Prop. 63 passed, in large part, because of Steinberg’s previous success with similar legislation. His “Homeless Bill” encouraged and facilitated the transfer of homeless individuals with mental illnesses into shelters, and assisted them in getting back on their feet and into independent living. Prop. 63 had the potential to bring many changes to California’s mental health programs, but so far it has failed.
However, the California legislature has the opportunity to rectify its mistake. The language of Prop. 63 allows for the legislature to amend the law with a two-thirds vote if necessary. After 11 years of failing to see any conclusive improvements to the mental health issue in California, it is absolutely necessary for the legislature to amend the Mental Health Services Act and appropriately modify the law.
The Little Hoover report offers a few recommendations, including: a “prompt and dramatic review” of the oversight commission and expansion of its authority, presentation of appropriate financial reports, and the creation of an accessible database of the money collected. However insightful these provisions are in retrospect, they should have been put in effect since 2004, when the proposition was passed.
About $127 million of the Prop. 63 funds have been distributed in the San Francisco Bay Area, funding dozens of program, including an intervention service for youth, and various educational programs.
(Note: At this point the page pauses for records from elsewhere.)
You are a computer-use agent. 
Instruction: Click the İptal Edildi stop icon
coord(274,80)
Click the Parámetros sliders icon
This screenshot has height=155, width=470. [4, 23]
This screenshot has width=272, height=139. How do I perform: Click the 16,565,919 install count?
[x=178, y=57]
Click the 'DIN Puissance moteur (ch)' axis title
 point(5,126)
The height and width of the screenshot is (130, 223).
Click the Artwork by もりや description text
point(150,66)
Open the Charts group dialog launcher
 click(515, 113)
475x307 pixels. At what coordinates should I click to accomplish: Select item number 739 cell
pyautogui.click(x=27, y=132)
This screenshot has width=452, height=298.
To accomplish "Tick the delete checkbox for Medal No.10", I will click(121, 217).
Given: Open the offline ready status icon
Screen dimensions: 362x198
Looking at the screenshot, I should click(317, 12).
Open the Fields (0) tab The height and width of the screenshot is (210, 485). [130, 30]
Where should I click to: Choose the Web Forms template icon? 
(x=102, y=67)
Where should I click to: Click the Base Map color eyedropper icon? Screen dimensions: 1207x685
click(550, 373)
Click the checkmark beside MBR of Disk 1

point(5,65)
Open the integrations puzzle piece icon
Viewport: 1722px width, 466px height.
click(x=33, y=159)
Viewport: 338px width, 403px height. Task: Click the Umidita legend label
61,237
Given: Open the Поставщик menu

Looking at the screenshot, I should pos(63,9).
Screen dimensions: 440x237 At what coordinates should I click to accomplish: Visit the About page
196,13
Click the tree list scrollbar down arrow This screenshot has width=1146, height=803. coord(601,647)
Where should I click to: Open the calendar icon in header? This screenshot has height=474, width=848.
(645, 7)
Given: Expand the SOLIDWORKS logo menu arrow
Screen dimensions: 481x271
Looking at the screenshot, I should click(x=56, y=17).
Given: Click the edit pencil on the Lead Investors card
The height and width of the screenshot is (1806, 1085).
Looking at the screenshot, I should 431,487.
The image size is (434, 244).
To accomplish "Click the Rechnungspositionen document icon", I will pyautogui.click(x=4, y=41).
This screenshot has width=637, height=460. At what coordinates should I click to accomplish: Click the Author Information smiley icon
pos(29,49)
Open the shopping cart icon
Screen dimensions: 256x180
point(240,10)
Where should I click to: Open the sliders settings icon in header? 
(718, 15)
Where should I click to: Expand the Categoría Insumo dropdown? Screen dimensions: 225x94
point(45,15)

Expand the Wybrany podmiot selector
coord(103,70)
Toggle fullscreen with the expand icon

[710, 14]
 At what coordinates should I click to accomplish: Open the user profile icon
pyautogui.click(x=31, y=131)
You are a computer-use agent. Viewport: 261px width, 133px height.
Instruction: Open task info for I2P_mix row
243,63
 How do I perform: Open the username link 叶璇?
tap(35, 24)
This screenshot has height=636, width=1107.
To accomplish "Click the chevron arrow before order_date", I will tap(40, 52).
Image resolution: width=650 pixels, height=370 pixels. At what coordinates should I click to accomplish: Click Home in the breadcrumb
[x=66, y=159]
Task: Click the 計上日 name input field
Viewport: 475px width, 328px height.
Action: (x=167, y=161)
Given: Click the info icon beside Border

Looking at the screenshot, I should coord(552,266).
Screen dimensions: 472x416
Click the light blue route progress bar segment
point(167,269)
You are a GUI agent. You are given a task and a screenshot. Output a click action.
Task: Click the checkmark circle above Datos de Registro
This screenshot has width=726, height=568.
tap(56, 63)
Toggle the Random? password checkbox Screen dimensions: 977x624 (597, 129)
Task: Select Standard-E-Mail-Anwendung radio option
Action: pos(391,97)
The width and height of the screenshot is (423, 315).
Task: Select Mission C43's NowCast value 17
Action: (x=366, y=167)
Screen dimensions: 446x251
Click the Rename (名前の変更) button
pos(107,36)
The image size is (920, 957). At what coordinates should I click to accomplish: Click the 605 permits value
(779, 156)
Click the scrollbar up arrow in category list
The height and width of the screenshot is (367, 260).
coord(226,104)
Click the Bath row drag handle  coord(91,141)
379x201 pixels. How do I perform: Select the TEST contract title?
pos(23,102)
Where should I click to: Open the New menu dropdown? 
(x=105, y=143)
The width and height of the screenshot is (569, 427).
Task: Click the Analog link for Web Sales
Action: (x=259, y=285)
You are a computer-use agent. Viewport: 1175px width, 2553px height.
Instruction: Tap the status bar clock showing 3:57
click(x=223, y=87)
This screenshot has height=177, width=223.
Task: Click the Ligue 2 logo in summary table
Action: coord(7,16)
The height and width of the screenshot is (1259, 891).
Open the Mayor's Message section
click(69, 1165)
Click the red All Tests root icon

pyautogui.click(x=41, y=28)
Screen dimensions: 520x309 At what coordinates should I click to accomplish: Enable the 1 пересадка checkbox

But positive results are yet to be reported. California has yet again failed its citizens by misusing and not taking care of taxpayer money; the state has spent a huge sum of money to care for their mentally ill, but has not manifested in any meaningful results.
The finding of the Little Hoover Report has finally brought light to the issue of vanishing resources, but it took over ten years to realize failure of compliance. It is imperative that state watchdog organizations and Californians be vigilant whenever money is taken from one source and reallocated. When California voters pass a proposition demanding that the government look into an issue of social welfare, the government must act accordingly to the citizen’s demands, and not misplace $13 billion of taxpayer’s money. This level of incompetence by California’s elected officials cannot be tolerated, especially when Californians are already hesitant to let a new tax proposition pass.